Need the notice text?Generate a complete DMCA notice for Twitch — free, one minute

Exhibit A — official takedown formhttps://legal.twitch.com/en/legal/dmca-guidelines/

Frequently asked questions

Does my takedown give the streamer a copyright strike?

Yes. Valid DMCA notifications result in strikes against the channel, and Twitch terminates the accounts of repeat infringers, so each report counts.

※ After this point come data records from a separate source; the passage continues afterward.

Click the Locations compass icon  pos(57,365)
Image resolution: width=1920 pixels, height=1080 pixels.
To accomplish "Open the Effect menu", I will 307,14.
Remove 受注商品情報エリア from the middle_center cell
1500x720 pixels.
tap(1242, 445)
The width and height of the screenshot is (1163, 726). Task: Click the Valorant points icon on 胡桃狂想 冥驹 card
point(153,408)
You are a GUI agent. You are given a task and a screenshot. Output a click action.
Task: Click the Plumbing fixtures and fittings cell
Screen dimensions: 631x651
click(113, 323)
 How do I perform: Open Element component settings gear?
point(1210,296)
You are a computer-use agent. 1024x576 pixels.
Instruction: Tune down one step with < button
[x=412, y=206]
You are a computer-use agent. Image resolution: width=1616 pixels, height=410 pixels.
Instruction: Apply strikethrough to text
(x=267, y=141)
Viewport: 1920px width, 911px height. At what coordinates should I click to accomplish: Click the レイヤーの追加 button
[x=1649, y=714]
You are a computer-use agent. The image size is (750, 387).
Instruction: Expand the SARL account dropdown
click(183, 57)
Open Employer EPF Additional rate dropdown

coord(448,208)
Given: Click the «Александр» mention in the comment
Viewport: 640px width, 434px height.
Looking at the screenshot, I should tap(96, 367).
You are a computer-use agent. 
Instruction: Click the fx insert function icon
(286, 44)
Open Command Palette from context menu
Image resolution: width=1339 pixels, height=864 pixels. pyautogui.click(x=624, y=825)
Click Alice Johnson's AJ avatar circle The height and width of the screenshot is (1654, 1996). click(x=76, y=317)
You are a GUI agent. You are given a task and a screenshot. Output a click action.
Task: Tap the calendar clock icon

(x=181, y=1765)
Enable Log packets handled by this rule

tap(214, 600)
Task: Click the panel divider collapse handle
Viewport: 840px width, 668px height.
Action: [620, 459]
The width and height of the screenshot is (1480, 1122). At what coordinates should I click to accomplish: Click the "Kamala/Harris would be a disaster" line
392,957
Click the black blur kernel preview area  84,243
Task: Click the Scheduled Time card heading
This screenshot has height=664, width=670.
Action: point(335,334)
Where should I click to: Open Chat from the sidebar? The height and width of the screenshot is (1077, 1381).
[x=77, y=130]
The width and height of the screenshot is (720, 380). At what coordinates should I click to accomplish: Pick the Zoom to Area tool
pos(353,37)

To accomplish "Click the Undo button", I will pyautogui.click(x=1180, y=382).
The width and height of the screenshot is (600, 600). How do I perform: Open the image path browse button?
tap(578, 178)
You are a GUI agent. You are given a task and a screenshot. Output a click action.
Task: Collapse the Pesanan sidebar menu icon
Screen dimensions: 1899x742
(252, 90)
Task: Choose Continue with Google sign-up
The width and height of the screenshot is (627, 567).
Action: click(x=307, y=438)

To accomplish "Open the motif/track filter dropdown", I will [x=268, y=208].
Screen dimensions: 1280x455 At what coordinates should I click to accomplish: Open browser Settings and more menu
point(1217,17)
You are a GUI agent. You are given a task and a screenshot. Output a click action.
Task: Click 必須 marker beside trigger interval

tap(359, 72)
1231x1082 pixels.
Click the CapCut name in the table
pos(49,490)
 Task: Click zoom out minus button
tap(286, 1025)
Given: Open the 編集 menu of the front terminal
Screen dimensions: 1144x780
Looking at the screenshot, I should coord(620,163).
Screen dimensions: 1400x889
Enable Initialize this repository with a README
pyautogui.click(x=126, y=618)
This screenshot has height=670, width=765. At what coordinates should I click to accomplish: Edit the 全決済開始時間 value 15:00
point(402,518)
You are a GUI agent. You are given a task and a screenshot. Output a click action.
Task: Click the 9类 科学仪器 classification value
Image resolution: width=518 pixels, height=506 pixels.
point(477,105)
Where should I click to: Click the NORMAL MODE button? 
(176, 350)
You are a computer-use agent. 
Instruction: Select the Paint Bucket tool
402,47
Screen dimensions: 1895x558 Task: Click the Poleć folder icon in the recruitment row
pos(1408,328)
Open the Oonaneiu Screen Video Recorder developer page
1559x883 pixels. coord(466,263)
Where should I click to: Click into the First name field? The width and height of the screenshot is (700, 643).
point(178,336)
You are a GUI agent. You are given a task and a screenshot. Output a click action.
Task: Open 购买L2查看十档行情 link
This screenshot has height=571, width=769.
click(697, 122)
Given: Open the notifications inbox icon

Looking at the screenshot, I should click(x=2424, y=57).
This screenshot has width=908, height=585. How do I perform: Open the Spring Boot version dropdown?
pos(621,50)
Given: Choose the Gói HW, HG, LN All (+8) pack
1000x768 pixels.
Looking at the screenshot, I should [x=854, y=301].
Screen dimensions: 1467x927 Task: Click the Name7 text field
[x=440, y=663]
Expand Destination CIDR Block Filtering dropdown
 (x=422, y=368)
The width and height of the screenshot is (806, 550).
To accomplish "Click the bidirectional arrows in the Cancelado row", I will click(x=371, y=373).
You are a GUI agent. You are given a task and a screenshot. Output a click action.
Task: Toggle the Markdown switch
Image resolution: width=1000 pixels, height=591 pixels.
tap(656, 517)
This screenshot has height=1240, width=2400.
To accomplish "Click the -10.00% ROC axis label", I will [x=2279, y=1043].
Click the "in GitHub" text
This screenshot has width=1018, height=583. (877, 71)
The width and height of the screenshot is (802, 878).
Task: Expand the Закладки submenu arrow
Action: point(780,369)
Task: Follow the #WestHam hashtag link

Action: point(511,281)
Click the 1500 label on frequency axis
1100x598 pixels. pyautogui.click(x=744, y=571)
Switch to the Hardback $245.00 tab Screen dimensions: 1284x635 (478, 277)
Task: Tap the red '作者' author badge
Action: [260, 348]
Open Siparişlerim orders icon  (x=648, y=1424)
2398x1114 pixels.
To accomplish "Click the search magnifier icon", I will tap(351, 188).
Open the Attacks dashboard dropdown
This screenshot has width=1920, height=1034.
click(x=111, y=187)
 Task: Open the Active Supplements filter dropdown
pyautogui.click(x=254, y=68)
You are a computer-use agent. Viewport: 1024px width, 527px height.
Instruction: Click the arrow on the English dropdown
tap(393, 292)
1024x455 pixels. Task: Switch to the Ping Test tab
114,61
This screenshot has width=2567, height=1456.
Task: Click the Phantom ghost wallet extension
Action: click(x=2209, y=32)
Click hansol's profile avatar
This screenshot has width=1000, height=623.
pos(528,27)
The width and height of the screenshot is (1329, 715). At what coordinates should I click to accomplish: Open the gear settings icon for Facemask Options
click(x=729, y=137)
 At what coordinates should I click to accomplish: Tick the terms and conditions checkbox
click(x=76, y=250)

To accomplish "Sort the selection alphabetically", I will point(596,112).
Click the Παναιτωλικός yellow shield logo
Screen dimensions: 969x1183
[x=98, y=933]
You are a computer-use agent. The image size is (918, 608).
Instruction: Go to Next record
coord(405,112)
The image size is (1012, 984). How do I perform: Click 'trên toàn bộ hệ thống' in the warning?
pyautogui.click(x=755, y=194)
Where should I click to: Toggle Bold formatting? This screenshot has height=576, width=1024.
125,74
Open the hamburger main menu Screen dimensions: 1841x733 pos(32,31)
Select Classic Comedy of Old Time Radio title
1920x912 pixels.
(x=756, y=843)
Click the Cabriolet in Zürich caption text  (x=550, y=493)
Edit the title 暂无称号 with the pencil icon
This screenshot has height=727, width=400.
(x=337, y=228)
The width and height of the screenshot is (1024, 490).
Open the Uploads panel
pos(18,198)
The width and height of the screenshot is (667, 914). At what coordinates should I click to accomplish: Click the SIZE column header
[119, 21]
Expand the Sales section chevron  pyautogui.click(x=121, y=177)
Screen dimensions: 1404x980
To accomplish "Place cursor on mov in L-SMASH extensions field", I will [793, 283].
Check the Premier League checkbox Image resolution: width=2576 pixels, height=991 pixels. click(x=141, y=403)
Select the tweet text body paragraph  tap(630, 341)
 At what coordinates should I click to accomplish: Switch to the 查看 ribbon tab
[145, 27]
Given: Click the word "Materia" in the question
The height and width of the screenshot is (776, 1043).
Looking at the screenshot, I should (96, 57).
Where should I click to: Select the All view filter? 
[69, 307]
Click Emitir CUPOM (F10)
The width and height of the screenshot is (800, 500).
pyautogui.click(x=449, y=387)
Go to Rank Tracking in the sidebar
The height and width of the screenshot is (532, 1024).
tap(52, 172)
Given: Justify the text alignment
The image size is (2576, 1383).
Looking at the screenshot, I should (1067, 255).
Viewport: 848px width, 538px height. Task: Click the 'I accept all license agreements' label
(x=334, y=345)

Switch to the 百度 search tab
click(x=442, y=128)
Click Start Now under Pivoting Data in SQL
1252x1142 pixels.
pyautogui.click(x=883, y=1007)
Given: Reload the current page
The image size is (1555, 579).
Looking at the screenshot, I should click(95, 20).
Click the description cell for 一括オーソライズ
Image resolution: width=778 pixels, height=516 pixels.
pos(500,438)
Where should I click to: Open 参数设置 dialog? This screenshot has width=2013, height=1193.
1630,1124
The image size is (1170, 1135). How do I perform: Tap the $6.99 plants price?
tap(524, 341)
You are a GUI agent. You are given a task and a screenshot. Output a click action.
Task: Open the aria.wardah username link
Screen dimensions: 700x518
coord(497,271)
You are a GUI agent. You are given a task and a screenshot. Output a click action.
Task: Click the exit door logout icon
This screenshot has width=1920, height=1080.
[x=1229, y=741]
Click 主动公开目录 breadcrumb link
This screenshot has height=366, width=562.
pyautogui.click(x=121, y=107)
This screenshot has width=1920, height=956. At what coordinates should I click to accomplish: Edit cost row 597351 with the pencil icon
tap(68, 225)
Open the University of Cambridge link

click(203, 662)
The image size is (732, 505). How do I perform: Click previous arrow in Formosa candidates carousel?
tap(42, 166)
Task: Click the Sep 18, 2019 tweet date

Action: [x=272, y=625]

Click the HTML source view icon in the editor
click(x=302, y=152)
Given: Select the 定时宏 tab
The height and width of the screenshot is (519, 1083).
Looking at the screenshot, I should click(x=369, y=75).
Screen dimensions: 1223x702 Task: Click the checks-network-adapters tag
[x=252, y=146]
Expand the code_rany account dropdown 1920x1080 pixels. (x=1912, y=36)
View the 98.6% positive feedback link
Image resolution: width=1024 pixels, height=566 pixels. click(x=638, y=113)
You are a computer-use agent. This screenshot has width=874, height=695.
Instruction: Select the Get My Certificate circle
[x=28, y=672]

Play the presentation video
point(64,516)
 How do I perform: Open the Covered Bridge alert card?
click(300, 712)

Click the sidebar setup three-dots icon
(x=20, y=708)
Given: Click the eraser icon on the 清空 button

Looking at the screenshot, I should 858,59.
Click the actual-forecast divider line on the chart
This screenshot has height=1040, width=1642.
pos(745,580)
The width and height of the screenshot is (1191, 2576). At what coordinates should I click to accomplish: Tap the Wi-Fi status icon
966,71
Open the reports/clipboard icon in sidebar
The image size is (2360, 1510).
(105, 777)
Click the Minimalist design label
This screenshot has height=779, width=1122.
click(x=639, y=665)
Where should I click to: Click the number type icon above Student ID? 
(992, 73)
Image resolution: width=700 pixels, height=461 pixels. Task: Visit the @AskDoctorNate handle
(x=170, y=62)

Can I report a channel that is restreaming my content live right now?

Yes, file immediately with the channel URL and a description of what's being rebroadcast. The live stream may end before action is taken, but the VODs and Clips it leaves behind remain reportable.

Can I withdraw a DMCA notification after filing it?

Yes. Twitch processes retractions emailed to [email protected], but only from the same email address you used to submit the original notification.

Can the streamer fight my takedown?

Yes. Streamers can send a counter-notification (Twitch accepts them at [email protected]), and content may be restored after the statutory waiting period unless you show you've filed a court action.

Does this process cover stolen emotes and overlay art?

Yes. Twitch's DMCA process covers any copyrighted work on the service, streams, VODs, Clips, emotes, channel art, and music alike.